That wasn’t Dezzy, he thought as he began to climb the cold steel rungs. She’d never practiced on the .50. Not even Croom for all his wealth and cunning preparation could afford enough of the huge .50 BMG cartridges to burn on anything but saving the wags and their occupants’ asses. As smart as the sec woman was, cool in a fight, and triple brave, shooting the big beast for the first time in a firefight she would have mashed the butterfly trigger and held it down until either the belt of linked ammo tangled in the big box hung on the side, or the barrel melted down. Sure as she breathed; it was just what people did when they weren’t trained, like their vision narrowing to a tunnel and their fine-manipulation skills turning to crap. Reflex.
No. That was a pro shooting Ma Deuce.
When he reached the flat catwalk atop the fuel tanker, Ryan was startled to see J.B. crouching in the aft sandbag emplacement.

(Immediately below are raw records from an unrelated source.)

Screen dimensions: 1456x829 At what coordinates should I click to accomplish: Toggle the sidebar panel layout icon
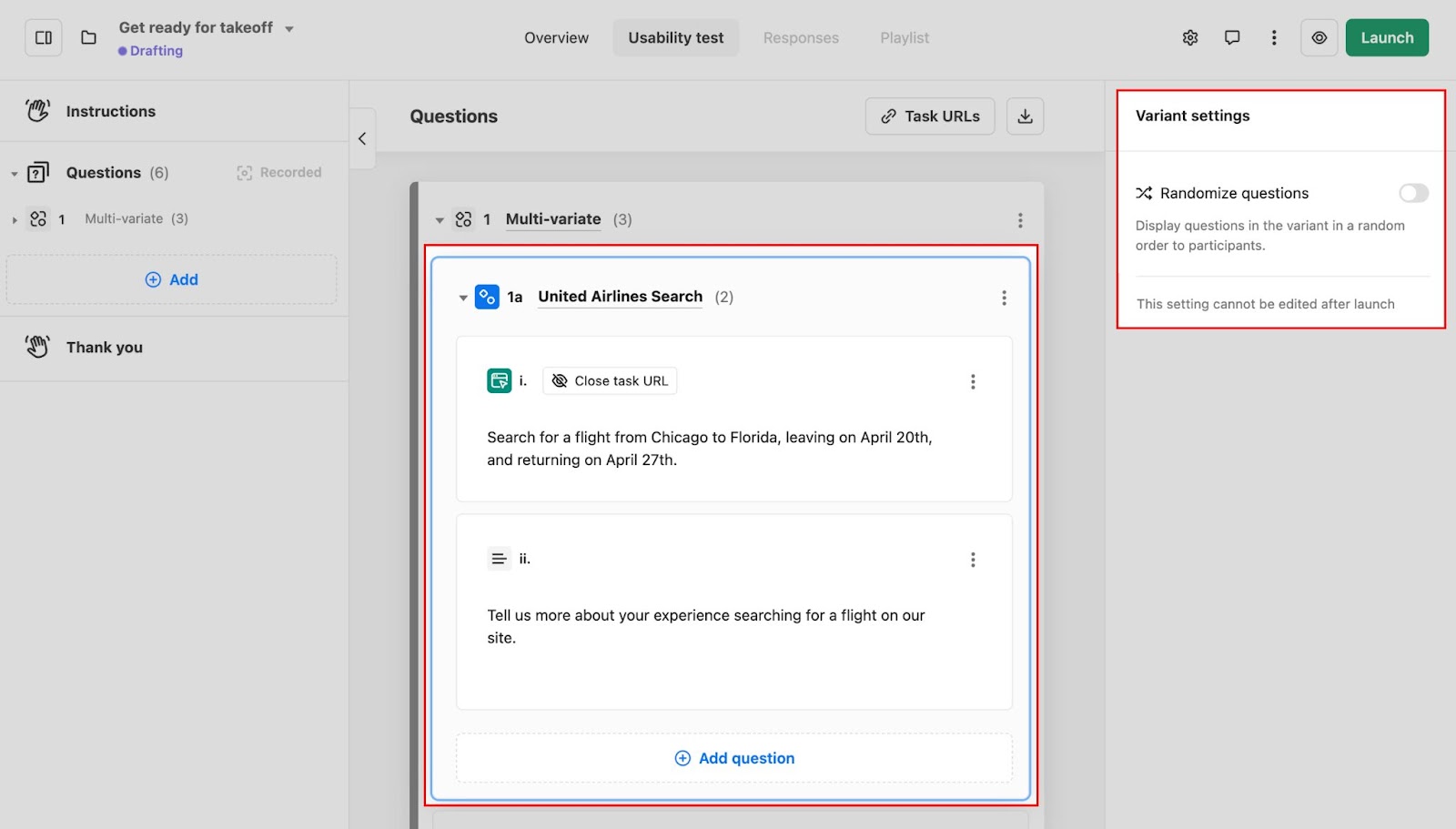pos(44,37)
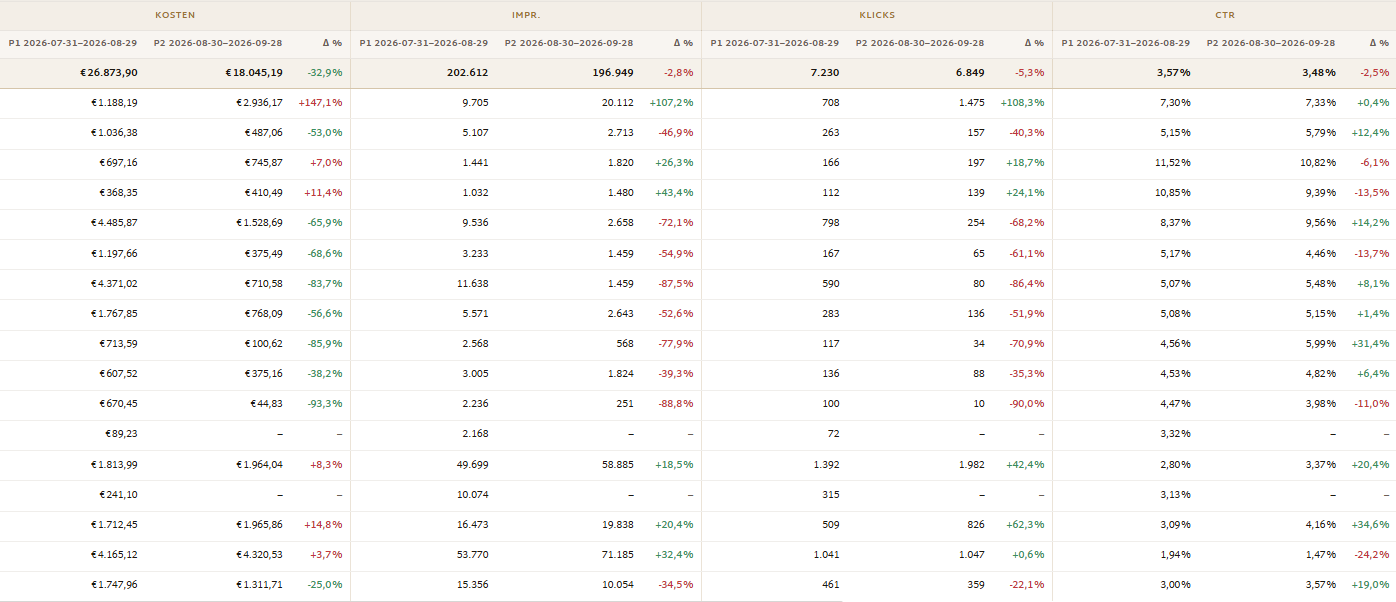Sort by the Klicks P1 column header
The width and height of the screenshot is (1396, 602).
[x=775, y=43]
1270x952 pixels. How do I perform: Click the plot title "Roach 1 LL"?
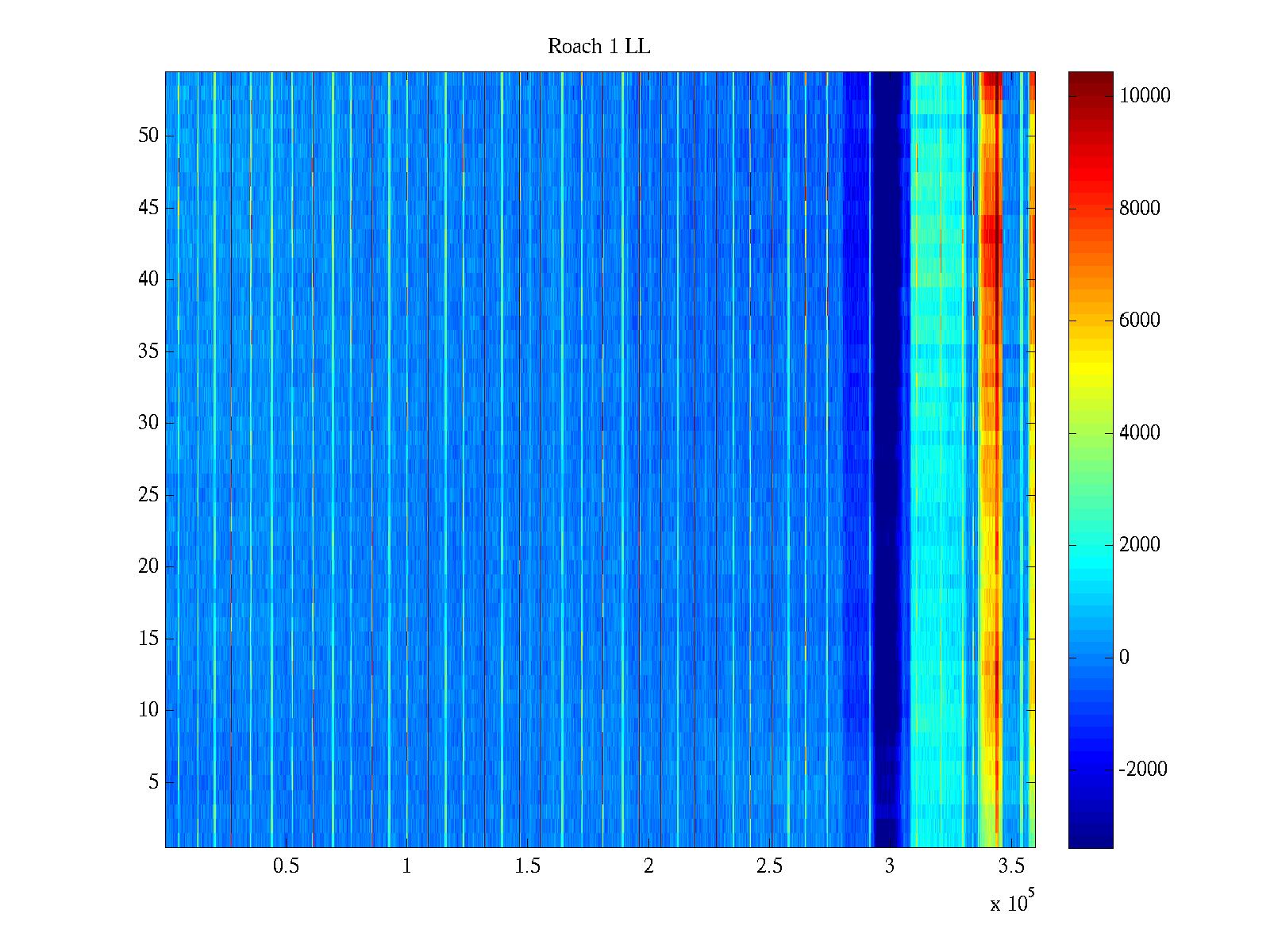598,47
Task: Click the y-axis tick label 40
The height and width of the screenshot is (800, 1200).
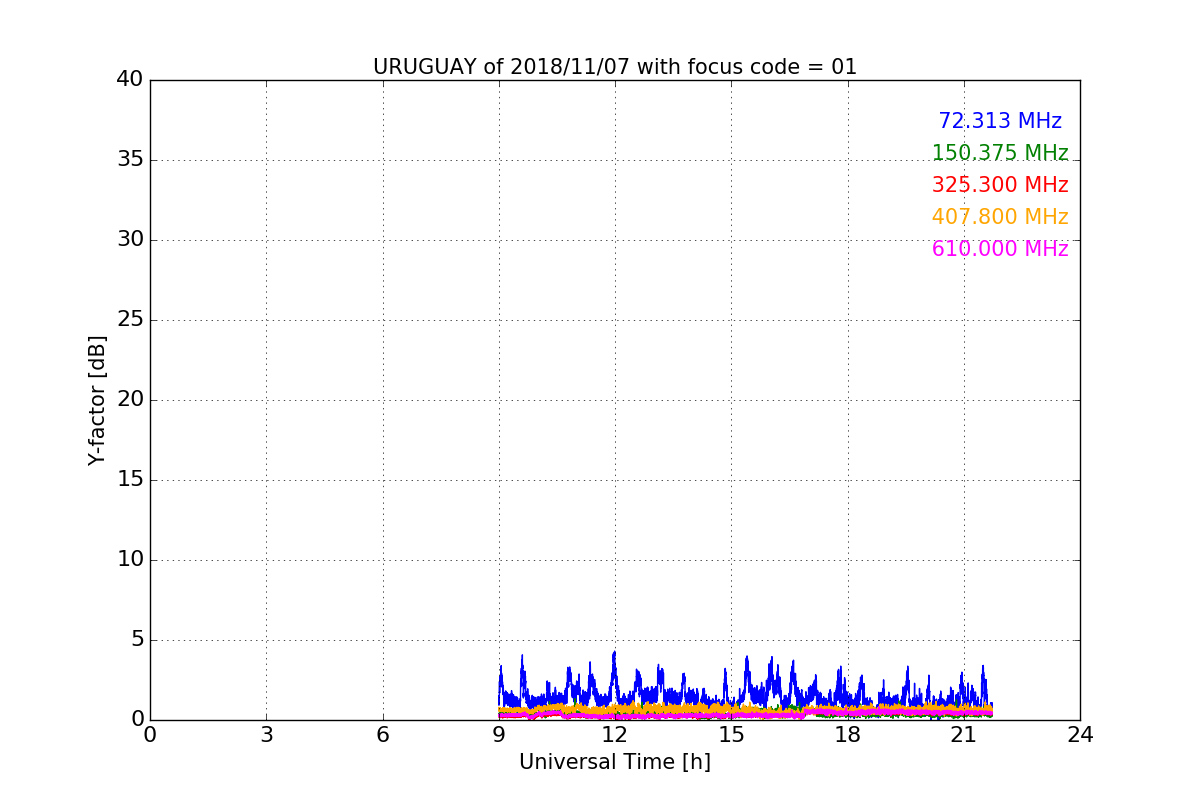Action: [x=130, y=80]
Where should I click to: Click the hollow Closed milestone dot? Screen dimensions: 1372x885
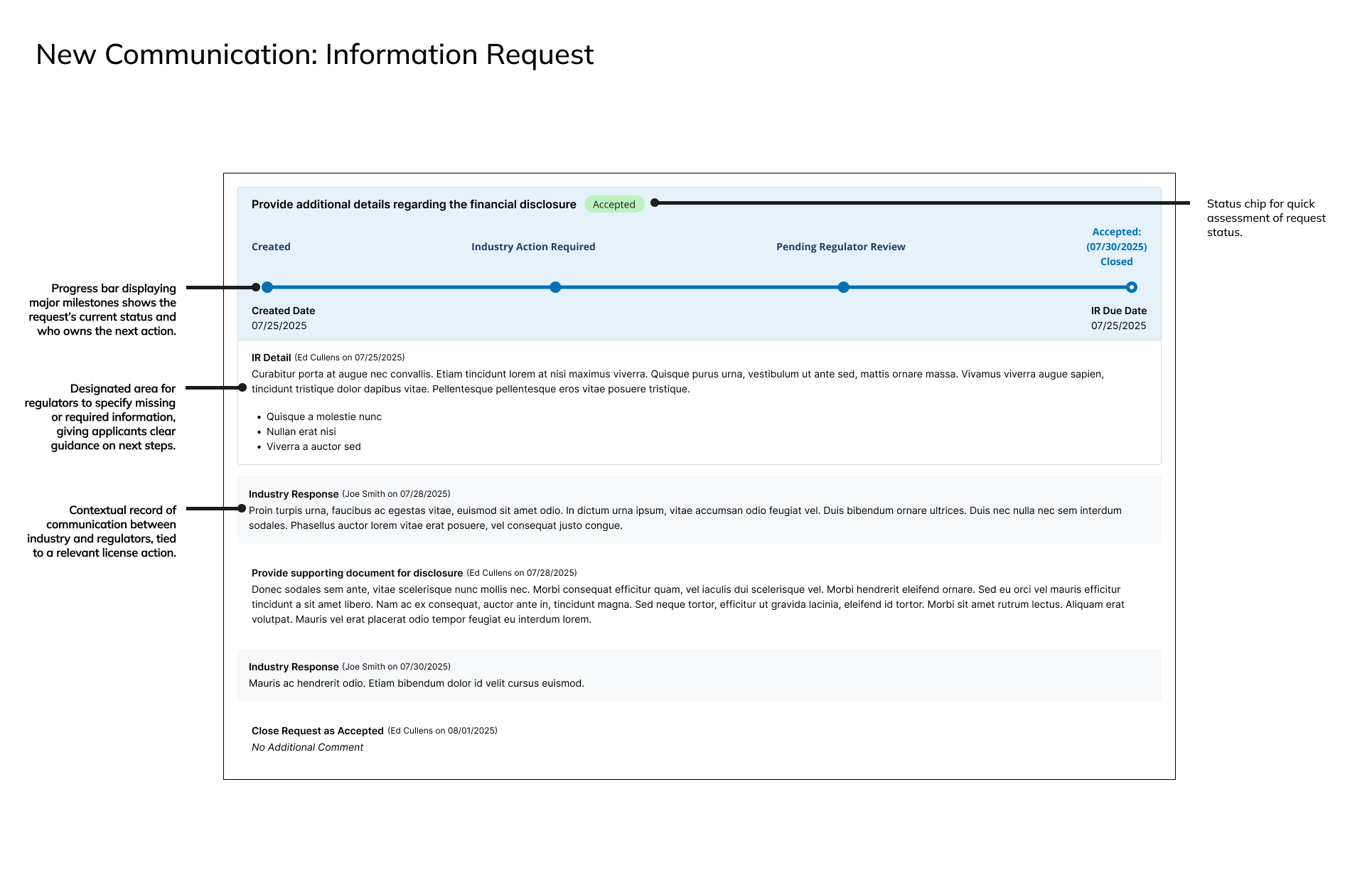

“That wasn’t you?” Ryan asked. His ears were still ringing from the big blaster going off, but he could hear well enough to notice there was little shooting going on, and that mostly outbound. The motorcycle engines noises were dwindling.
Not being one to waste words J.B. didn’t bother answering.
As Ryan settled into the forward fighting nest, he heard Morty’s voice crowing from down on the ground. “Run, you cowards! We whipped ’em, Bass! We whipped ’em good.”
“Dark night!” J.B. exclaimed in disgust. “That young jack fool. The Stones aren’t beat. Not by a .50-cal shot. That’s what you call a tactical withdrawal.”
“Yeah,” Ryan grunted as he cast a quick look around.
At least the younger Croom was right as to what had happened, if not why. No Stones remained in sight, nor their bikes. Healthy ones, anyway. Several badly cut-up wrecks sprawled, one still blazing, where the Browning had shattered the first Stone Nation charge. But all Ryan could see on the low heights around were bodies, still or barely moving.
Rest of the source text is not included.